* Brief *
The entries below contain a line with "The image size" and a line with "900x506 pixels.". Retype exactly everything from the first down to the second, both included, and nothing else.

**** Records shown ****

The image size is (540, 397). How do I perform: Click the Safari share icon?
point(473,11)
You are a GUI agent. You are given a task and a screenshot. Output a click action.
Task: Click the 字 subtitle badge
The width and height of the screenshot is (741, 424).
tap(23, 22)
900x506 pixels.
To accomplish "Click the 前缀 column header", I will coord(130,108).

****
**** Records shown ****

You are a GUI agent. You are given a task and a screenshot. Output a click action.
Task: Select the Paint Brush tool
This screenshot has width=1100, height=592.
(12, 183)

****
**** Records shown ****

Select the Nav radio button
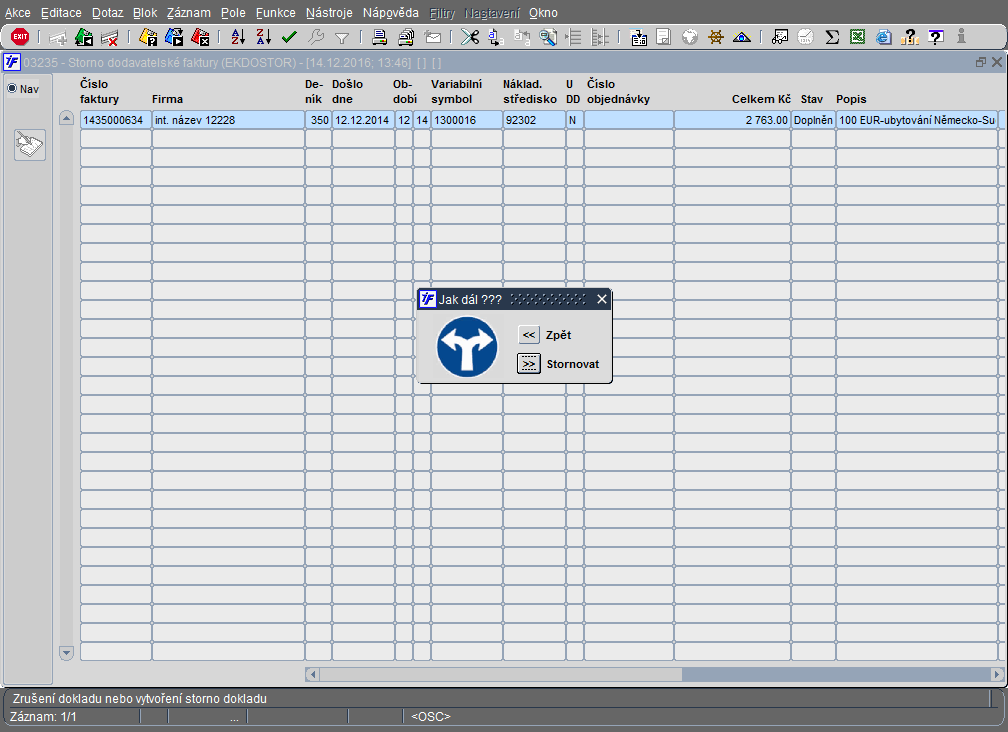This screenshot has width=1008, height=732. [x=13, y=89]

****

* Answer box *
The image size is (540, 397). How do I perform: Click the Safari share icon?
point(473,11)
You are a GUI agent. You are given a task and a screenshot. Output a click action.
Task: Click the 字 subtitle badge
The width and height of the screenshot is (741, 424).
tap(23, 22)
900x506 pixels.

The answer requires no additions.